• [Task directions]:
Could you reproduce, exactly as written, every line from the one containing "Task: Open the Payments page in My Plan" through the last line of the records, and nothing else?

• [Given data]:
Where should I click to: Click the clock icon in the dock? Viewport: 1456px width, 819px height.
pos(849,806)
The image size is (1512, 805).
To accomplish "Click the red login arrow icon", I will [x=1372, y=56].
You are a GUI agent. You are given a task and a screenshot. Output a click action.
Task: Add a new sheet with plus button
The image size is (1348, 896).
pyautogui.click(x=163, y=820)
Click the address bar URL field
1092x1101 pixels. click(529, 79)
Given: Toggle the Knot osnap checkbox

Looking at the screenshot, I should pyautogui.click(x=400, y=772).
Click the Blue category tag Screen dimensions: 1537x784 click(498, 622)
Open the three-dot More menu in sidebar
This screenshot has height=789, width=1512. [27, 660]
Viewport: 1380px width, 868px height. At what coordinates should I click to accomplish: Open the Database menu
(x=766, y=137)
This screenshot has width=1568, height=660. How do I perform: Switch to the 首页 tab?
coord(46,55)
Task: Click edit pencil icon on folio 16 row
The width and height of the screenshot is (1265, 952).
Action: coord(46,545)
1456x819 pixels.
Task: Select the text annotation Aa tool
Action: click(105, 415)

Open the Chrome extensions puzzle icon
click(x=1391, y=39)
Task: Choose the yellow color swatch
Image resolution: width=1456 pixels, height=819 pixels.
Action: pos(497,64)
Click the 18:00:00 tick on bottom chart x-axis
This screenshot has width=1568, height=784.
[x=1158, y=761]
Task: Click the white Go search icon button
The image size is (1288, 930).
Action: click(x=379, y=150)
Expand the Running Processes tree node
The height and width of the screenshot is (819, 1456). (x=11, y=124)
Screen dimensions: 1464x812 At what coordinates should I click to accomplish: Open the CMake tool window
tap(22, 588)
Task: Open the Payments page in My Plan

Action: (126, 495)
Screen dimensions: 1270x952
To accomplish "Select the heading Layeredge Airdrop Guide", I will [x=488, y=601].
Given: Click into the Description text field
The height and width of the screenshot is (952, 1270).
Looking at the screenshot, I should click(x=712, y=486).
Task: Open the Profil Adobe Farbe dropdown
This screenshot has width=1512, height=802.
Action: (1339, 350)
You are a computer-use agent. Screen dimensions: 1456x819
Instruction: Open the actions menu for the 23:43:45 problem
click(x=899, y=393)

• [Solution for this exercise]:
Task: Open the Payments page in My Plan

Action: (126, 495)
Screen dimensions: 1270x952
To accomplish "Select the heading Layeredge Airdrop Guide", I will [x=488, y=601].
Given: Click into the Description text field
The height and width of the screenshot is (952, 1270).
Looking at the screenshot, I should click(x=712, y=486).
Task: Open the Profil Adobe Farbe dropdown
This screenshot has width=1512, height=802.
Action: (1339, 350)
You are a computer-use agent. Screen dimensions: 1456x819
Instruction: Open the actions menu for the 23:43:45 problem
click(x=899, y=393)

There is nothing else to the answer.